Later that year, Costello returned to the studio with the Attractions and recorded Blood & Chocolate, which was lauded for a post-punk fervour not heard since 1978's This Year's Model. It also marked the return of producer Nick Lowe, who had produced Costello's first five albums. While Blood & Chocolate failed to chart a hit single of any significance, it did produce what has since become one of Costello's signature concert songs, "I Want You". On this album, Costello adopted the alias Napoleon Dynamite, the name he later attributed to the character of the emcee that he played during the vaudeville-style tour to support Blood & Chocolate. (The pseudonym had previously been used in 1982, when the B-side single "Imperial Bedroom" was credited to Napoleon Dynamite & the Royal Guard. Jared Hess, creator of the 2004 film Napoleon Dynamite.) After the tour for Blood & Chocolate, Costello split from the Attractions, due mostly to lingering tensions between him and Bruce Thomas. Costello continued to work with another Attraction, Pete Thomas, as a session musician for future releases.

Costello's recording contract with Columbia Records ended after Blood & Chocolate. In 1987, he released a compilation album, Out of Our Idiot, on his UK label, Demon Records consisting of B-sides, side projects, and unreleased songs from recording sessions from 1980 to 1987. He signed a new contract with Warner Bros. and in early 1989 released Spike, which spawned his biggest single in the US, the Top 20 hit "Veronica", one of several songs Costello co-wrote with Paul McCartney. At the 1989 MTV Video Music Awards on 6 September in Los Angeles, "Veronica" won the MTV Award for Best Male Video.

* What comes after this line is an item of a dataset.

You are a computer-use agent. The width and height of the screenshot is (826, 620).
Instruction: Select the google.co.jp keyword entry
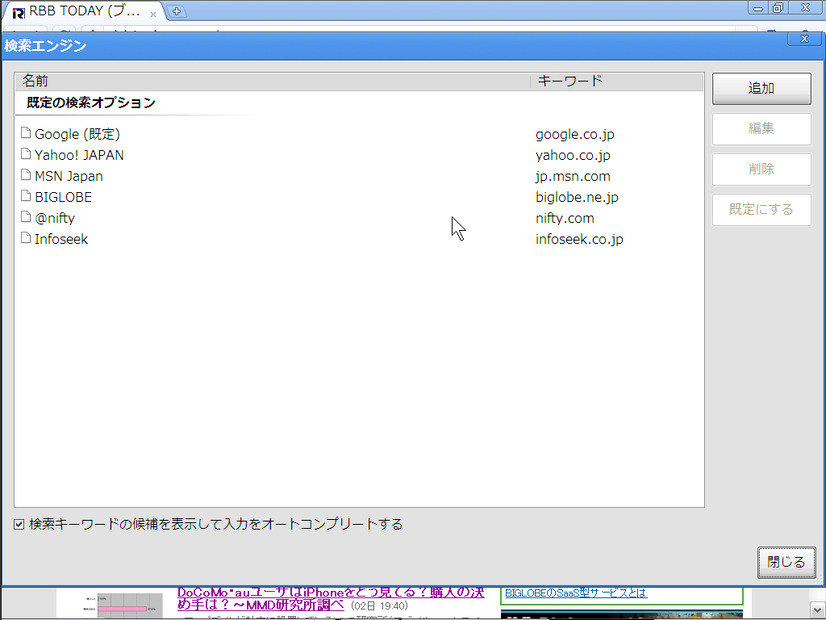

Costello and McCartney wrote several songs together over a short period, which were released over a number of years:

  • "Back On My Feet", the B-side of McCartney's 1987 single "Once Upon a Long Ago", later added as a bonus track on the 1993 re-issue of McCartney's Flowers in the Dirt
  • Costello's "Veronica" and "Pads, Paws and Claws" from his album Spike (1989)
  • McCartney's "My Brave Face", "Don't Be Careless Love", "That Day Is Done" and the McCartney/Costello duet "You Want Her Too", all from McCartney's Flowers in the Dirt (1989)
  • "So Like Candy" and "Playboy to a Man" from Costello's Mighty Like a Rose (1991)
  • "The Lovers That Never Were" and "Mistress and Maid" from McCartney's Off the Ground (1993).
  • "Shallow Grave" from Costello's All This Useless Beauty (1996).
  • Costello has also issued solo demo recordings of "Veronica", "Pads, Paws and Claws" and "Mistress and Maid" (a song he did not otherwise record). Two other McCartney/Costello compositions remained officially unissued, while existing as widely bootlegged demos ("Tommy's Coming Home" and "Twenty Fine Fingers"). These two tracks, along with demos of other songs from their collaboration, did eventually see release on the Paul McCartney Archive edition of Flowers in the Dirt.

In 1987, Costello appeared on the HBO special Roy Orbison and Friends, A Black and White Night, a tribute to his long-time idol Roy Orbison. Costello co-wrote "The Other End (Of the Telescope)" with Aimee Mann. It appears on the 1988 album Everything's Different Now by Mann's band 'Til Tuesday.

1990s: Collaborations, soundtracks and brief Attractions reunion

In 1991, Costello released Mighty Like a Rose, which featured the single "The Other Side of Summer". With Richard Harvey, he co-composed the score for Alan Bleasdale's mini-series G.B.H.. The score secured them a BAFTA.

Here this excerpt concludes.